> RECORDS FOR THE EXERCISE
———

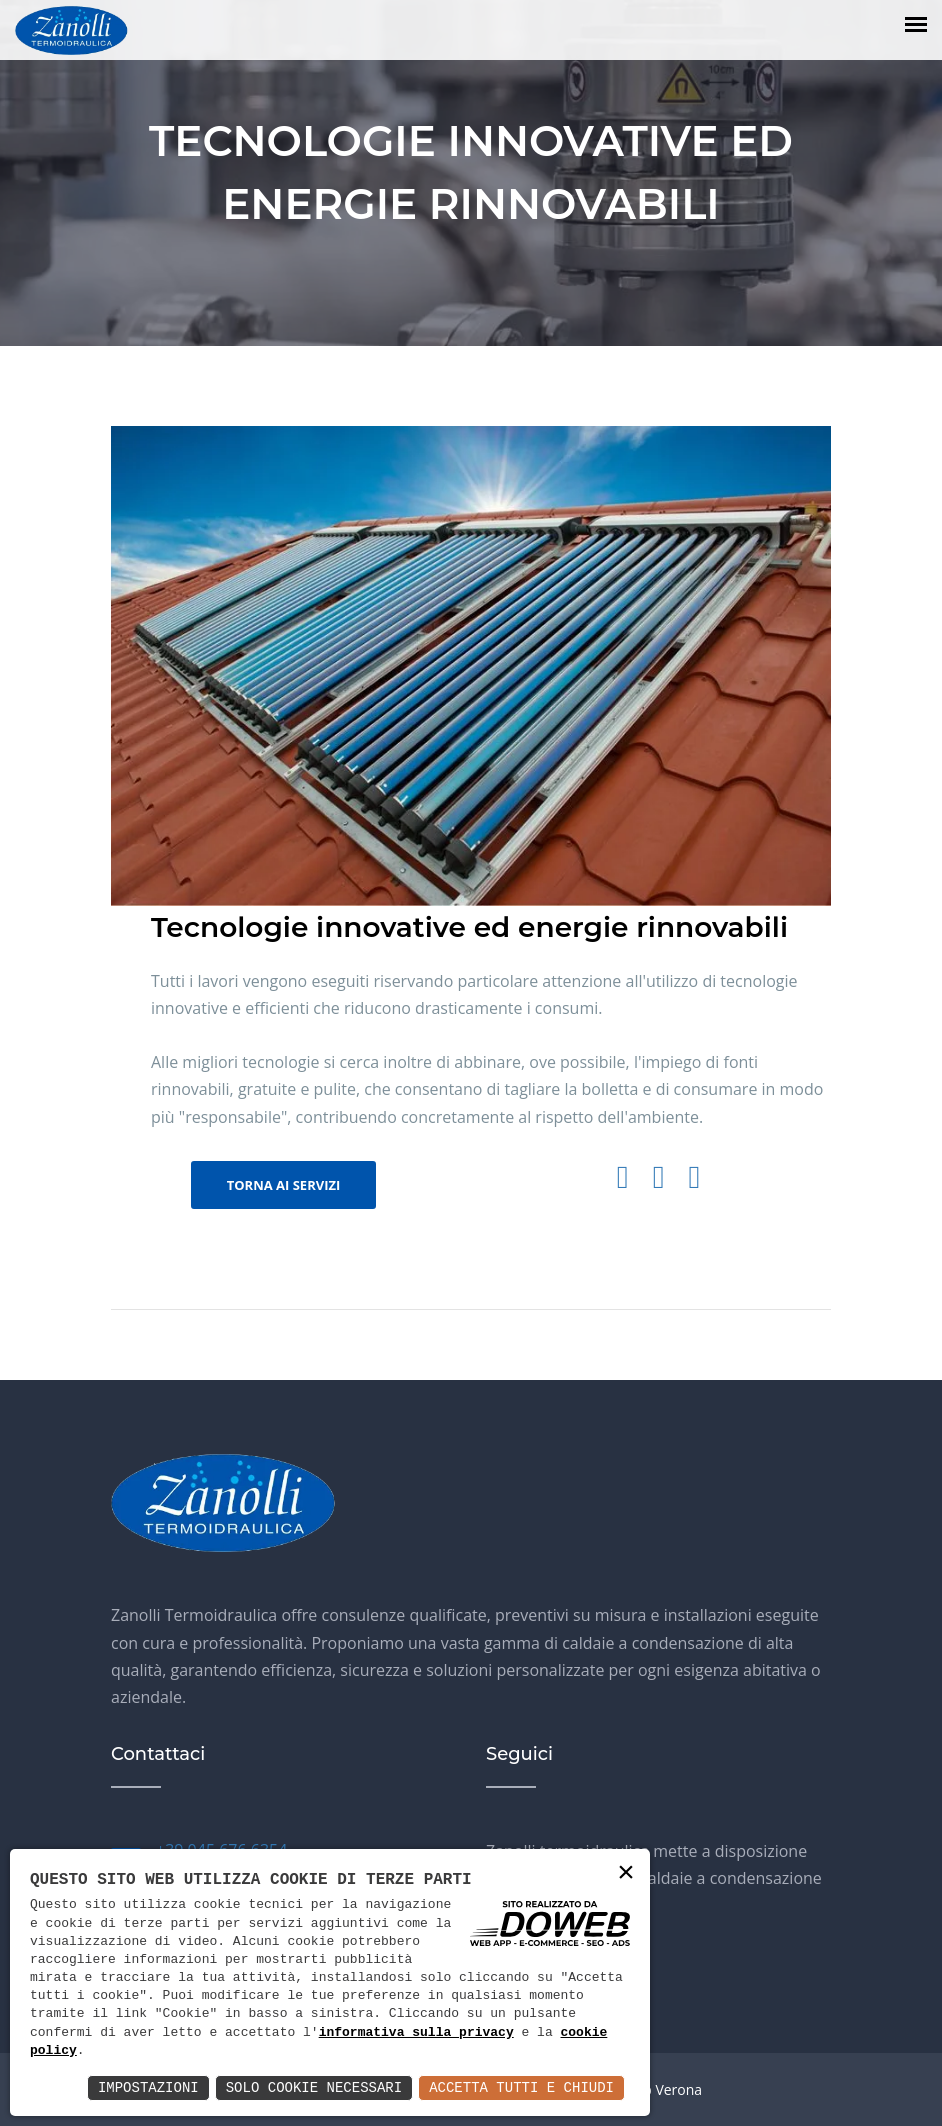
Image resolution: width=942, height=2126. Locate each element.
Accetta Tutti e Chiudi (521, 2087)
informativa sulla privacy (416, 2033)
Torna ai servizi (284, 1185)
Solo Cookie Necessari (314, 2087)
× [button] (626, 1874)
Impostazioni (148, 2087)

———

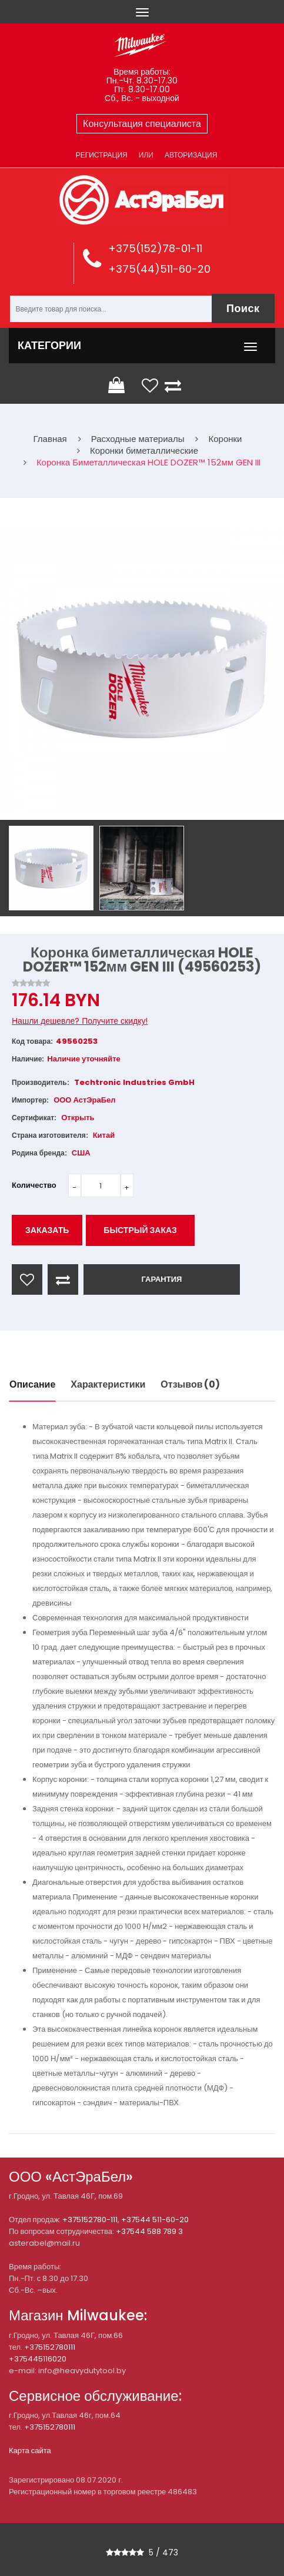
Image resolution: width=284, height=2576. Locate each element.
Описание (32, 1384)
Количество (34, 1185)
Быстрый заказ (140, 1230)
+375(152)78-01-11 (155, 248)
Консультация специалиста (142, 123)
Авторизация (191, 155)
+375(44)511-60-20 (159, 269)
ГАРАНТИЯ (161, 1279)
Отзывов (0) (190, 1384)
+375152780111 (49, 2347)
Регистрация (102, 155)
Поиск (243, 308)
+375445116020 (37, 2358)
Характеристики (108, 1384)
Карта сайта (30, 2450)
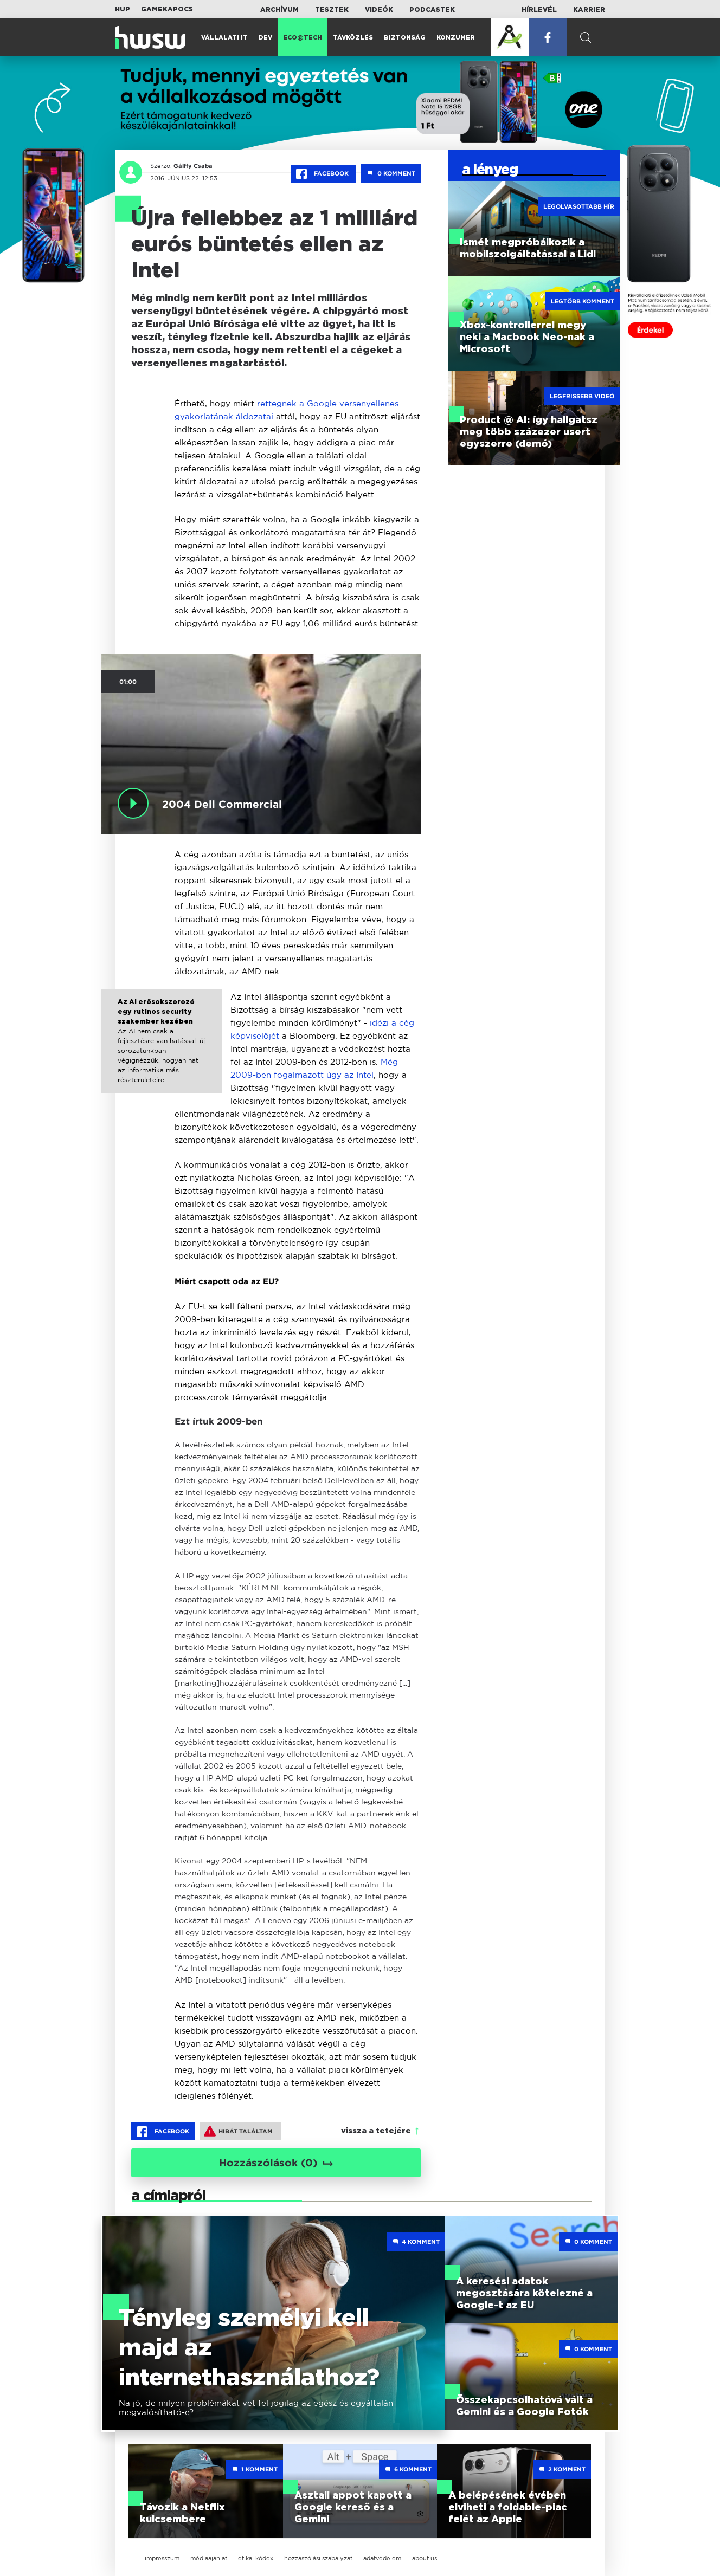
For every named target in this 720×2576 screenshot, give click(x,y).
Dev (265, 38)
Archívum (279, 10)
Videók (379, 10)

———

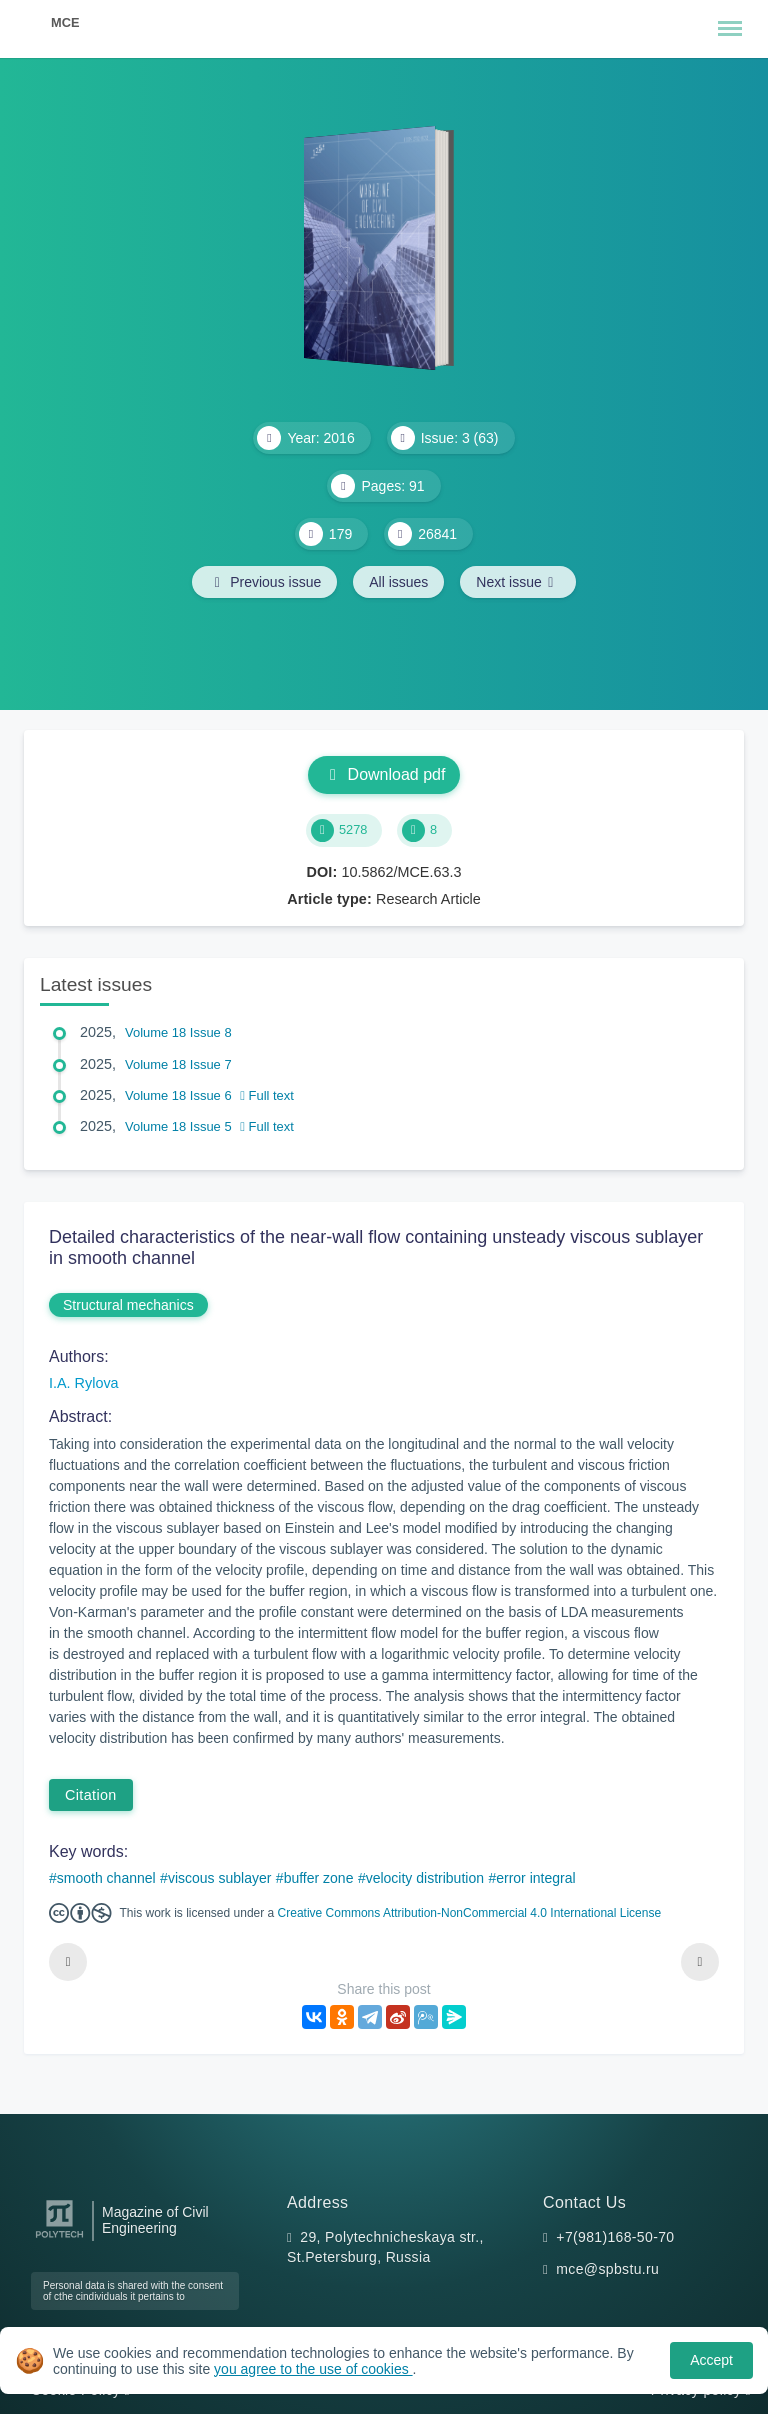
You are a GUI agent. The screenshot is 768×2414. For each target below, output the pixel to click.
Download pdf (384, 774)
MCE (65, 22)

———

> DIRECTION
Could you copy out the records above, everything from the line containing "Авторизация (191, 155)" down to the line containing "Archívum (279, 10)", leaving out the pictures?

> OUTPUT
Авторизация (191, 155)
+375(44)511-60-20 (159, 269)
ГАРАНТИЯ (161, 1279)
Отзывов (0) (190, 1384)
+375152780111 (49, 2347)
Регистрация (102, 155)
Поиск (243, 308)
+375445116020 (37, 2358)
Характеристики (108, 1384)
Карта сайта (30, 2450)
For every named target in this 720×2576 screenshot, give click(x,y).
Dev (265, 38)
Archívum (279, 10)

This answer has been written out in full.